• [PROBLEM TO SOLVE]
Whenever the word "computer" turns up in a line of the data below, copy that line.

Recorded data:
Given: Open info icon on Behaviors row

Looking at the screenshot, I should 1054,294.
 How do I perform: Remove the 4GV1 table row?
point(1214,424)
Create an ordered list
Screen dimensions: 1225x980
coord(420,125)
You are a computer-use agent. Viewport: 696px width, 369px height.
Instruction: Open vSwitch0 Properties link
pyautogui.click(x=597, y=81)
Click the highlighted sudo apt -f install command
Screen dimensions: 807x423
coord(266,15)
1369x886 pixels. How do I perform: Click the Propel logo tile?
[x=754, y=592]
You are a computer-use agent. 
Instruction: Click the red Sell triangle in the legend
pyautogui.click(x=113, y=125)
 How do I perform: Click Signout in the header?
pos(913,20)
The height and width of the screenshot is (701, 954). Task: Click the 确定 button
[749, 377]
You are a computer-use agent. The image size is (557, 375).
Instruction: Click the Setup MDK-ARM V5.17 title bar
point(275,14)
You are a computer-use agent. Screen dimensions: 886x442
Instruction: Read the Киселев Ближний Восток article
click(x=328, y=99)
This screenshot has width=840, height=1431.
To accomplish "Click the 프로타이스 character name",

• [TASK RESPONSE]
You are a computer-use agent. Viewport: 696px width, 369px height.
You are a computer-use agent. 
You are a computer-use agent. The image size is (557, 375).
You are a computer-use agent. Screen dimensions: 886x442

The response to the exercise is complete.